The United States should not have the highest rate of maternal deaths in the developed world. Yet that is the reality women in America now face. Here, the rate of mothers who die from pregnancy-related complications has risen since 2000, even as the rate in other countries has declined.
Recent reporting by NPR and ProPublica has highlighted the extent of the problem, including how a focus on infants’ health can cause providers to overlook what’s afflicting their mothers.
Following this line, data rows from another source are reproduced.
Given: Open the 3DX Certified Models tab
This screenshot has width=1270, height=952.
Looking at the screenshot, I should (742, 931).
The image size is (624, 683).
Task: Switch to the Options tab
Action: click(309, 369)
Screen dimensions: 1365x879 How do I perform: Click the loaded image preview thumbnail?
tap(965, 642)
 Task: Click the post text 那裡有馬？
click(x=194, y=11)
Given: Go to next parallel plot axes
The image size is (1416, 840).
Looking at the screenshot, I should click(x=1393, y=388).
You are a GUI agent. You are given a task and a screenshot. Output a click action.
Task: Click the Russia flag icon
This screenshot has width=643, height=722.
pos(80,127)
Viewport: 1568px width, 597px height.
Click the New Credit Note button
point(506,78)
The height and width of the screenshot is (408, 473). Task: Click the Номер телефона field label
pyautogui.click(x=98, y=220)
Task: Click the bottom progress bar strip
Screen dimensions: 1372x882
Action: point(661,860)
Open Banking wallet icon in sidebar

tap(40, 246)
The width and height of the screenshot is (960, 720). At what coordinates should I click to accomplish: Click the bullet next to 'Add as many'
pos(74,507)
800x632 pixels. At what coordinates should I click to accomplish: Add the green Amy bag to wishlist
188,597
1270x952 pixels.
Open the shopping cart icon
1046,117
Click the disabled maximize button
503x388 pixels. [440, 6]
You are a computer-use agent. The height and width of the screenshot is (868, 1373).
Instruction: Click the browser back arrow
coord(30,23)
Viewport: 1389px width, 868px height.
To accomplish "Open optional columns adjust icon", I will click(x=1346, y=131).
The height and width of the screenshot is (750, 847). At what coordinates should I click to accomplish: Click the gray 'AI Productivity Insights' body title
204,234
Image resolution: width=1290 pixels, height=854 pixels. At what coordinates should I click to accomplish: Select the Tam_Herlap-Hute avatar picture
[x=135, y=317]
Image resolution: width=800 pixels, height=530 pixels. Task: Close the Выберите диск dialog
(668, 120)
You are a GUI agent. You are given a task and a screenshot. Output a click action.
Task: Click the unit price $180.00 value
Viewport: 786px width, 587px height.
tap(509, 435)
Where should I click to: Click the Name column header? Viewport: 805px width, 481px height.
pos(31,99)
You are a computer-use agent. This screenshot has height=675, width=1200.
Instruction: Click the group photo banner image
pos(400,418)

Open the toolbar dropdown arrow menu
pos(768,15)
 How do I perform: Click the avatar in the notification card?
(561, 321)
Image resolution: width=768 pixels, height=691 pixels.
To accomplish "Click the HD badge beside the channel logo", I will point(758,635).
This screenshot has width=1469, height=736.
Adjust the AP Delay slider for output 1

Responding to this escalating women’s health crisis should be a top priority for government officials. To that end, Congress recently did the right thing by passing a bill that aims to get to the root of why U.S. mothers are dying from pregnancy-related causes an estimated 700 to 900 times per year. The president signed the bill Friday.
The Preventing Maternal Deaths Act is a first step, but an important one. Sponsored by Republican U.S. Rep. Jaime Herrera Beutler of Battle Ground, the bill provides $12 million per year to support state maternal mortality review committees, which can investigate and gather data on every maternal death that occurs.
This kind of data-gathering matters because most maternal deaths are preventable, health experts say. Investigating what went wrong in each case can inform best practices at hospitals across the country, helping to keep more women alive.
“Currently the available data is woefully inadequate, which hinders our ability to find out why moms are dying,” Herrera Beutler said during a speech on the House floor. She said better data could also help diagnose why black women and women in rural areas die from pregnancy-rated causes at much higher rates.
Addressing this problem would mean many more women getting to see their children grow up. Thousands more children would grow up knowing their mothers.
The president and members of Congress deserve criticism for their inability to tackle many important issues, such as keeping the government open. But at least by enacting this law in 2018, they have come together to give U.S. mothers a better chance of survival.